The Deputy President of the Senate, Sen. Ovie Omo-Agege, has debunked claims that he voted against the electronic transmission of results.
The senator representing Delta Central Senatorial District in the Senate said unequivocally he did not vote against the electronic transmission of election results.
According to him, his decision was guided by the reality on ground given the fact that according to data from the Nigerian Communication Commission, E-Transmission of results is only possible in less than 50% of all electoral domains in the country.
“Our people should therefore discountenance any mischievous commentary or speculation to the contrary. Those grandstanding with mischief as their only weapons of offence are only labouring in vain. Their defeat was perfectly executed by a majority of the Nigerian Senate. Not being democrats, they believe they may still achieve their sinister agenda through misinformation and outright falsehoods. That will not stand,” he said.
He made this known in a statement signed by Prince Efe Duku, Special Adviser to the Deputy President of the Senate on Legislative & Plenary Matters.
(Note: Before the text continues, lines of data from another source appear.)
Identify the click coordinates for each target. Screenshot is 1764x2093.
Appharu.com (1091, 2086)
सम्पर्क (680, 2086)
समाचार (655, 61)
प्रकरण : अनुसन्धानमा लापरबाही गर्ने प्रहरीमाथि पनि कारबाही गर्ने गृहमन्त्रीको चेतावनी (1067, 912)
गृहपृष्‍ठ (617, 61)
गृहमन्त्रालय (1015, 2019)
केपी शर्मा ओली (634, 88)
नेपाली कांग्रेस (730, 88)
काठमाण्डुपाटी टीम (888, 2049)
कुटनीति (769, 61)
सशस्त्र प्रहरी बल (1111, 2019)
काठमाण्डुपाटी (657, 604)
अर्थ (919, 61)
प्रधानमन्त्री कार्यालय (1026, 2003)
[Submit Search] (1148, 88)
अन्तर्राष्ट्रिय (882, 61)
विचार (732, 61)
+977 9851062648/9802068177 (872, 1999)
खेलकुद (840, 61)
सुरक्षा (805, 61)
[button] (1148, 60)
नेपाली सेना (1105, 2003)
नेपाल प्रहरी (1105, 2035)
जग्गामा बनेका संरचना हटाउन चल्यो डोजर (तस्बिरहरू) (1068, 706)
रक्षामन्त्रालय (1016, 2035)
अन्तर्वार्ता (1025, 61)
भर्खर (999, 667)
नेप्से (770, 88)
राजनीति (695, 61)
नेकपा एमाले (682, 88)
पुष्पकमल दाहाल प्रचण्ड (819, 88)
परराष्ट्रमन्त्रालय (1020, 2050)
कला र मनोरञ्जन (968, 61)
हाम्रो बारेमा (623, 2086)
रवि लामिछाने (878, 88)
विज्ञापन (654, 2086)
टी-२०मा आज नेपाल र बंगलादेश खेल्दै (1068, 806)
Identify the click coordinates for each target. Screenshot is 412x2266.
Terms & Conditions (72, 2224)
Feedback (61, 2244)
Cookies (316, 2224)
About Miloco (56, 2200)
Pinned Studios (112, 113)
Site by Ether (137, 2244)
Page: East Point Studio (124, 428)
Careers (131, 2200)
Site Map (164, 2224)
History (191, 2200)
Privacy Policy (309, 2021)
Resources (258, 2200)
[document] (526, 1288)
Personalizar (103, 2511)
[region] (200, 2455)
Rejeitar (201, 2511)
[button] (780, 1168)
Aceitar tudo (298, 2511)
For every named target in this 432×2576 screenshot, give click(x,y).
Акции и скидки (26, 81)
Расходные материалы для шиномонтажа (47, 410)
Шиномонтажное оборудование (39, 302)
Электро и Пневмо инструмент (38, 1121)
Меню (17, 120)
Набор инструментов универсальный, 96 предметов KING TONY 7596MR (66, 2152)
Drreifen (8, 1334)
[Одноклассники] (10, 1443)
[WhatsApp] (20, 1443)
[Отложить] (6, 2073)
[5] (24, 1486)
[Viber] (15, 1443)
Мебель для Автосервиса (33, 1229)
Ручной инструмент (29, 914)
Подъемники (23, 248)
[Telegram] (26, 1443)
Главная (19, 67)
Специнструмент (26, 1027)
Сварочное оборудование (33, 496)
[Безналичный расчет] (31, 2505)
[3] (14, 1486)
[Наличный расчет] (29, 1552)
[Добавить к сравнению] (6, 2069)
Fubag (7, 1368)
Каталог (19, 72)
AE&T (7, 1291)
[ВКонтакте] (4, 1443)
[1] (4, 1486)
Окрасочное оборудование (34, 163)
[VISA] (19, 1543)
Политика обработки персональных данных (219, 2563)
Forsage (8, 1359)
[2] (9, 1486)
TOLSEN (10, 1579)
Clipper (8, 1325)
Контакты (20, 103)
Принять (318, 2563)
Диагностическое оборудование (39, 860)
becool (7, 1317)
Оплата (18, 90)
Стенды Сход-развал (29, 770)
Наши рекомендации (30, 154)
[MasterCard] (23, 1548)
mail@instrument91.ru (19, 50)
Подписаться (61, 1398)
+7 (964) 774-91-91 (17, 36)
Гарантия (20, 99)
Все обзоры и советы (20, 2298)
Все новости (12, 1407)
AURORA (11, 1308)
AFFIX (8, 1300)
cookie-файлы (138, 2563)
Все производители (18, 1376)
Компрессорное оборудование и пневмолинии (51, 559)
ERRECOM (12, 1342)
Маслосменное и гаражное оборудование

According to Omo-Agege, while he supports Electronic Voting (E-Voting) as contained in Clause 52(2) of the Electoral Reform Bill, which has been duly passed by the Senate, he only voted for an amendment to Clause 52(3) of the Bill (on E-Transmission) to guarantee secure E-Transmission of all election results and uniform application of E-Transmission everywhere in the country, not just some parts of it.
“In simple terms, The Obarisi of Urhobo land voted to support an amendment that ensures, for example, that INEC does not transmit only election results in Urhobo electronically while other areas may have their results transmitted otherwise and safely. For him, all election results must be treated equally under a uniformly applied standard.
“Indeed, Senator Omo-Agege as an erudite lawyer knows that it is unconstitutional for the National Assembly to enact an Electoral Act that is inherently discriminatory in its design and intended application. For him, to pass the test of constitutional validity, the law must apply uniformly to all electoral domains in the country, otherwise such a law could be easily struck down by a court if taken for judicial reviews by those who may be negatively impacted
Omo-Agege further said in arriving at his “thoughtful decision, he was guided by unimpeached data from the Nigerian Communication Commission (NCC) that E-Transmission of results is only possible in less than 50% of all electoral domains in the country.
“For him, the message from this data is that if INEC is allowed unfettered E-Transmission power, then there will be unequal treatment of election results and that would be a fundamental law making flaw. So he stood firm to prevent such a move that would have led to a needless waste of legislative resources and time,”
“In view of the foregoing, we hereby confidently assure our people that all is well as far as the ongoing Electoral Reform is concerned. Senator Omo-Agege as a leading champion of the reform since he first stepped into the Red Chamber in the 8th Senate is protecting the best, strategic interest of our people and the nation,” the statement read.
The statement also said “Omo-Agege knows that Urhobo as Nigeria’s 5th largest ethnic nationality does not countenance false premises in decision-making, especially by those who are privileged to be chosen as leaders. He is therefore accordingly properly guided in all his actions and inactions as a lawmaker because he knows that laws once enacted often have far-reaching ramifications, sometimes beyond the lifetime of the legislators who make them.”